» **Exercise**
Which lines of the entries below include "Prevent"? List them all.

» **Provided records**
------------

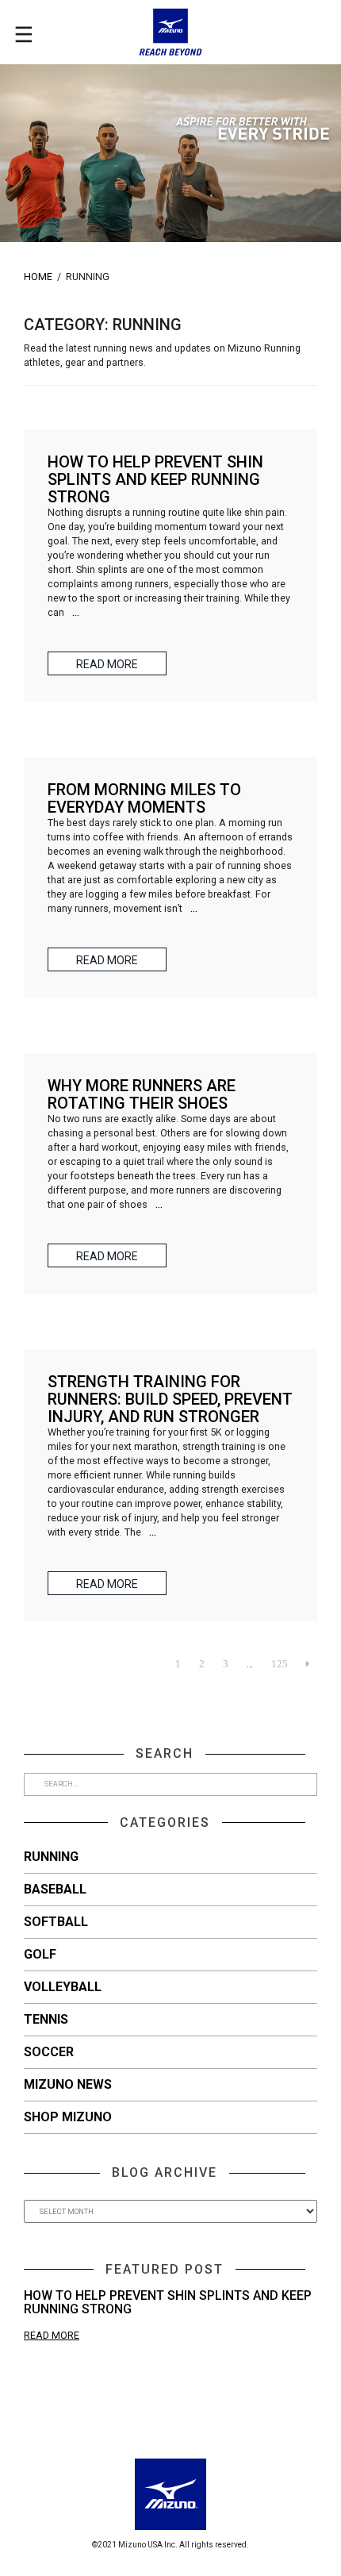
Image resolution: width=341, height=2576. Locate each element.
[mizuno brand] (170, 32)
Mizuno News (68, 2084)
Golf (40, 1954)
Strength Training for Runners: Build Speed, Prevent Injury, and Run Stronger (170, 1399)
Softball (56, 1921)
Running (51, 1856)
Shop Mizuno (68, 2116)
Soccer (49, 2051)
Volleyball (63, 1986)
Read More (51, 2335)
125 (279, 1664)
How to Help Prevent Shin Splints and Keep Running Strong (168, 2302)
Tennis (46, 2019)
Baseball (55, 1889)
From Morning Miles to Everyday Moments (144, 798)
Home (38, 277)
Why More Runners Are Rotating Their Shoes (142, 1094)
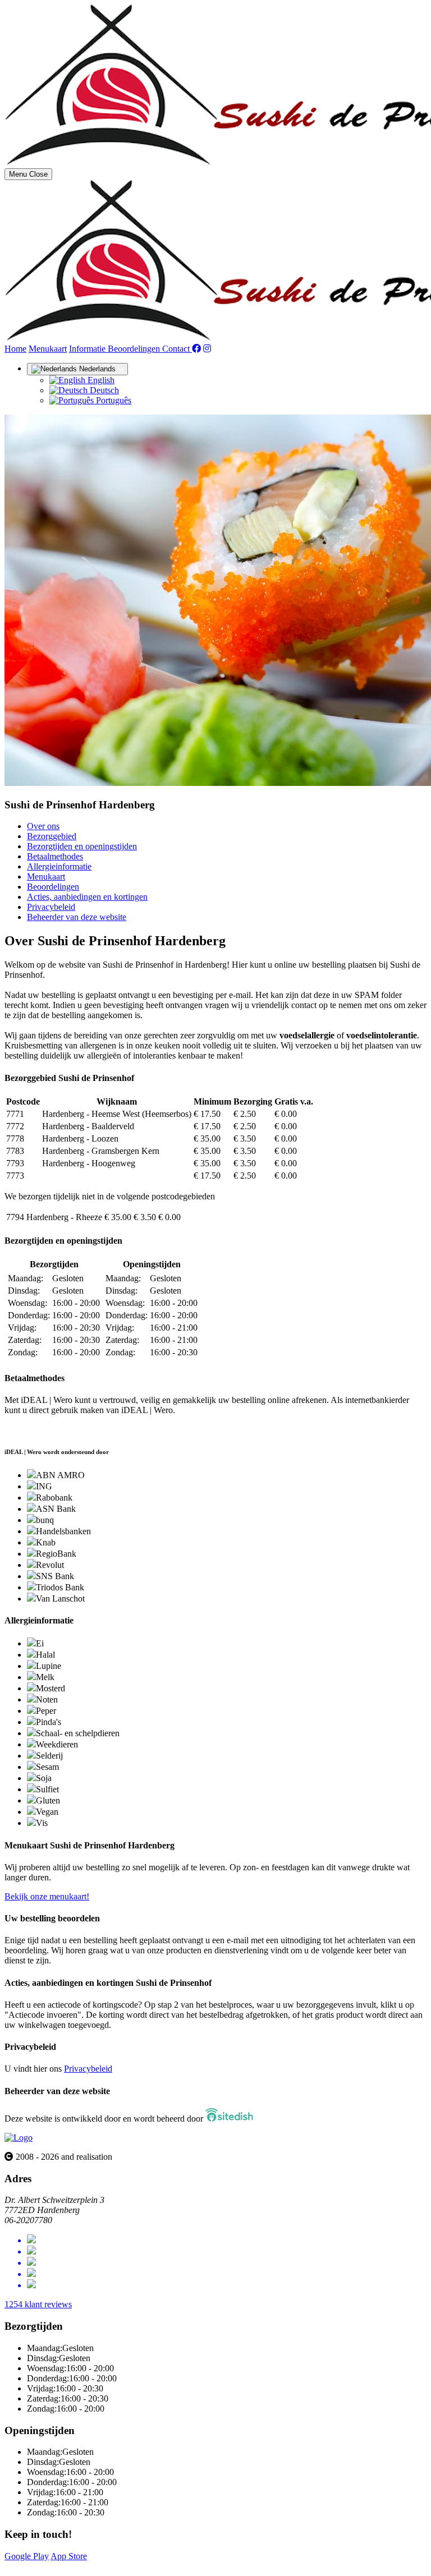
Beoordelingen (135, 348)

------------

» **Solution for this task**
Strength Training for Runners: Build Speed, Prevent Injury, and Run Stronger (170, 1399)
How to Help Prevent Shin Splints and Keep Running Strong (168, 2302)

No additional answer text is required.